In terms of species, the Atlantic Region may not exhibit the high levels of biodiversity found in other regions but it more than makes up for this in terms of sheer animal abundance. The Waddensea alone harbours around 12 million migratory birds at various times of the year. This abundance of life continues beneath the waves. The Gulf Stream, which travels right up to the north coast of Scotland and Norway, brings warm currents all year round and a rich supply of nutrients from the Caribbean. In the shallower waters of the continental shelf and the North Sea, this creates an ideal environment for a wide array of marine organisms from plankton, crustaceans, bivalves and fish to seabirds and mammals at the top of the food-chain. The North-east Atlantic is in fact one of the richest oceans in the world, but it is also one of the most heavily used. As such it is under constant pressure from overfishing, pollution, abstraction and shipping traffic. On land, the situation is rather different.

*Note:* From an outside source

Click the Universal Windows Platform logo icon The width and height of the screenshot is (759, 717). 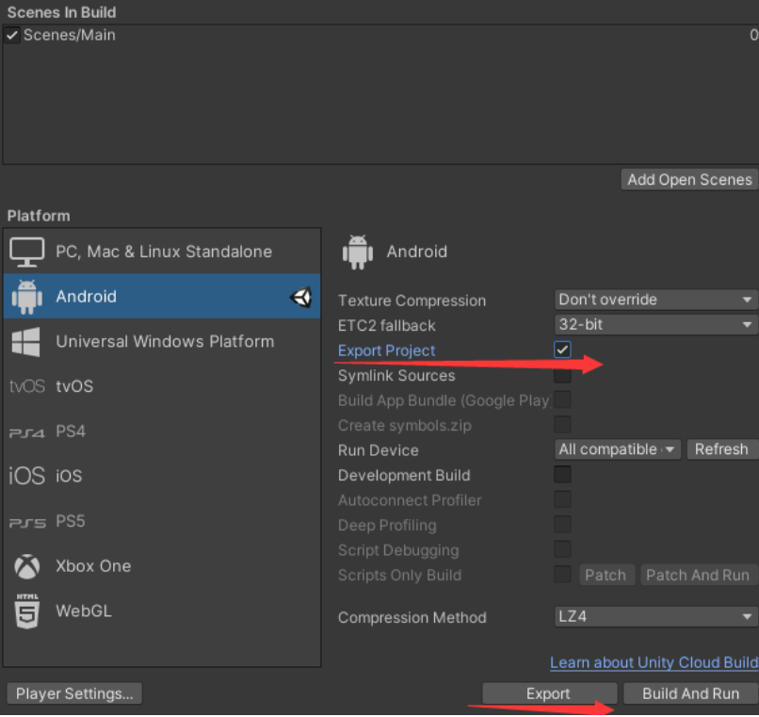coord(26,341)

The most recent glaciation, which ended some 10,000 years ago, had a considerable effect in reducing the biodiversity of the region. So too has the long history of human exploitation, which has created a heavily altered and often degraded environment. Under natural conditions, forests would have been the dominant habitat but these have been systematically cleared since the Middle Ages. The undulating topography and long growing seasons provide ideal conditions for modern production systems that now cover a significant part of the countryside. Today, the landscape is predominantly agricultural, with heavily urbanised areas. As a result, many natural and semi-natural habitats now only exist as isolated, fragmented patches scattered amidst an otherwise mostly artificial landscape. Pollution from heavy pesticide or fertiliser use and industrial effluents further exacerbate these problems.

The Atlantic Region is indeed one of the most heavily populated and intensely managed areas in Europe. Over 100 million people live and work in the area (almost a quarter of the EU population). Outside the capital cities of Paris, London, Brussels or Amsterdam, human densities can still reach 360 inhabitants/km² in certain areas. This puts massive pressure on the natural environment and presents a particular challenge for the conservation of rare species and habitats both within and outside Natura 2000 sites.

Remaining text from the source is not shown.